Домой к нам постоянно приходили фронтовики, легендарные военные корреспонденты… В числе гостей были Егоров и Кантария, водрузившие красный флаг над рейхстагом, их командир капитан Неустроев, с которыми отец познакомился, когда описывал взятие Берлина. До него отец дошел в нечищеных сапогах: «Так быстро шли!» — объяснял он. Как горячо обсуждались тогда военные темы! До сих пор я не написал обо всей жути, им пережитой. Сам же он о войне писать не любил. Возможно, потому, что на войне его ранили, нога долго не заживала, и он долго ковылял на костылях. Отец был высоченного роста, и друзья-фронтовики называли его «живой мишенью».
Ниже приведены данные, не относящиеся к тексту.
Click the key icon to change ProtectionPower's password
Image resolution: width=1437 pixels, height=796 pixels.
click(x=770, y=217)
Война оставила в его жизни тяжеленный след: лишила двух братьев и матери. Старший брат погиб в ополчении под Москвой. Младший Коля был человеком бесстрашным; огромный, двухметровый, он воевал в штрафбате сержантом. Отец, понятно, за него сильно переживал. Николай погиб во время страшных боев под Кенигсбергом — уже после 9 мая. Отец рассказывал, что когда он смотрел, как Жуков подписывает Акт о капитуляции, на душе у него было неспокойно — грызло жуткое предчувствие. Не выдержав гибели любимого Коленьки, от горя умерла мама. Отец решил тогда, что если у него родится сын, то он назовет его в честь младшего брата. Так и произошло.
Война стала священной и для меня, хотя я родился в 1949-м. Но как иначе, если война так прошлась по всей нашей семье, так ее вырубила.
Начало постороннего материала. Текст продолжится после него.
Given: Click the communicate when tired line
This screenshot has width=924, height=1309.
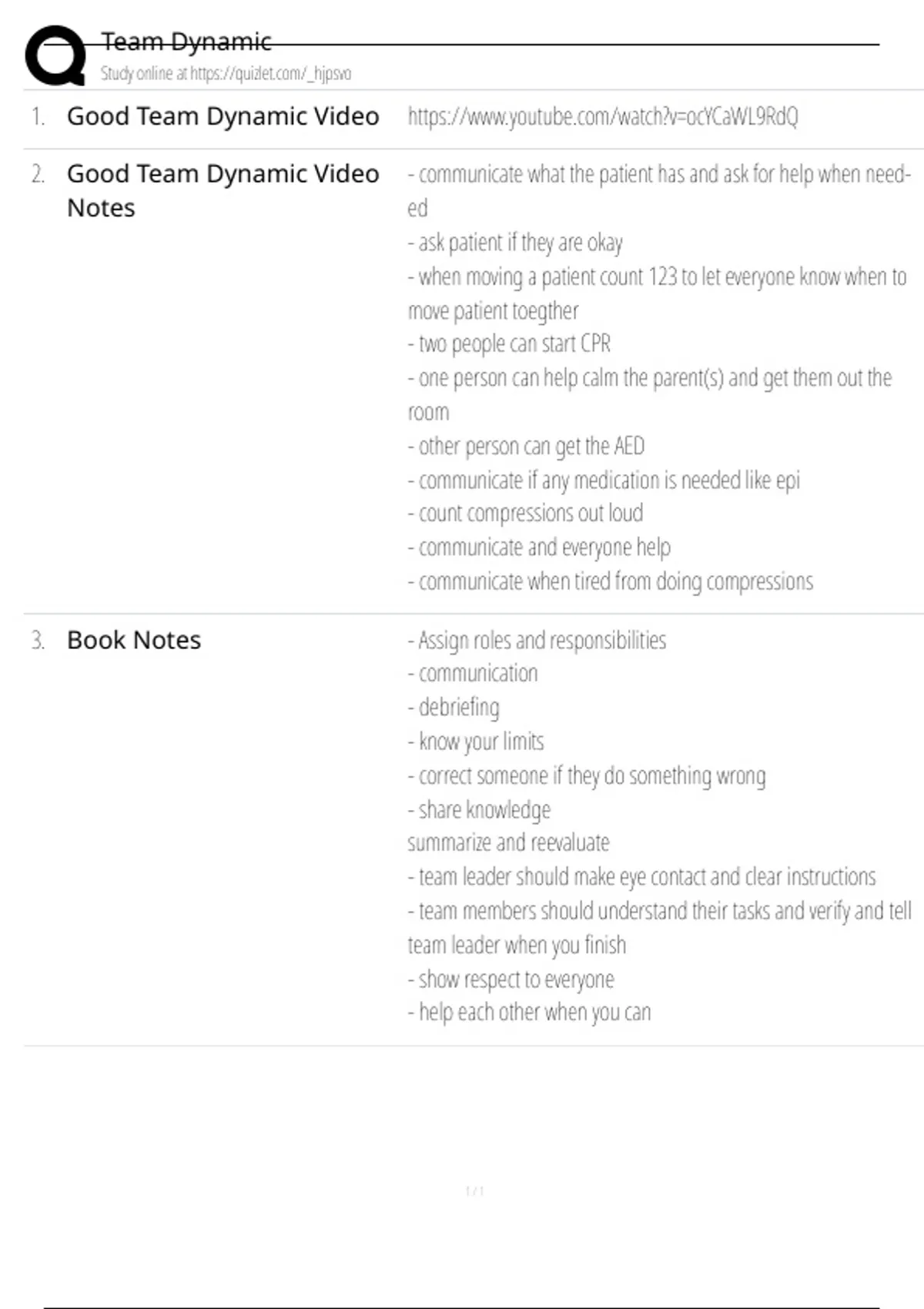Looking at the screenshot, I should [611, 581].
— Насколько я знаю, отец ваш был связан с «Молодой гвардией».
— Да, он много писал о литературе, искусстве. Где-то в нашем архиве хранится газетная вырезка — статья отца, посвященная Горькому и возрождающейся серии «ЖЗЛ». Всё началось с этого. Ну а, кроме того, будучи сотрудником литературного отдела «Комсомолки», а потом «Известий», отец писал рецензии на молодогвардейские книги. Но его собственные книги в «Молодой гвардии» никогда не выходили: их публиковало издательство «Известия».
— А как попали в «Молодую гвардию» вы?
— Я учился в инязе имени Мориса Тореза. Отец с мамой болели, денег было мало, и каждое лето, да и не только, я подрабатывал переводчиком. Знал английский и — чуть хуже — французский. Мотался по нашей необъятной с делегациями иностранных спортсменов, приезжавших на соревнования в СССР. Чаще всего переводил для сборных США.
А потом я унаследовал профессию отца — стал журналистом. В 1973 году меня — сначала внештатно — взяли в «Комсомолку». Наш отдел спорта жил тогда особой жизнью, мало напоминающей брежневский застой. Советские спортсмены побеждали в престижных международных соревнованиях. Коллеги удивлялись, откуда у меня столько знакомых в мире спорта. К примеру, с хоккейным вратарем Владиславом Третьяком мы на «ты» с 1975 года. Так, учась в институте, я работал в спорткомитете СССР по три-четыре месяца в году: как только появлялась работа, я был уже тут как тут, и меня посылали то с баскетбольной сборной США в Таллин, то с судьями в Киев.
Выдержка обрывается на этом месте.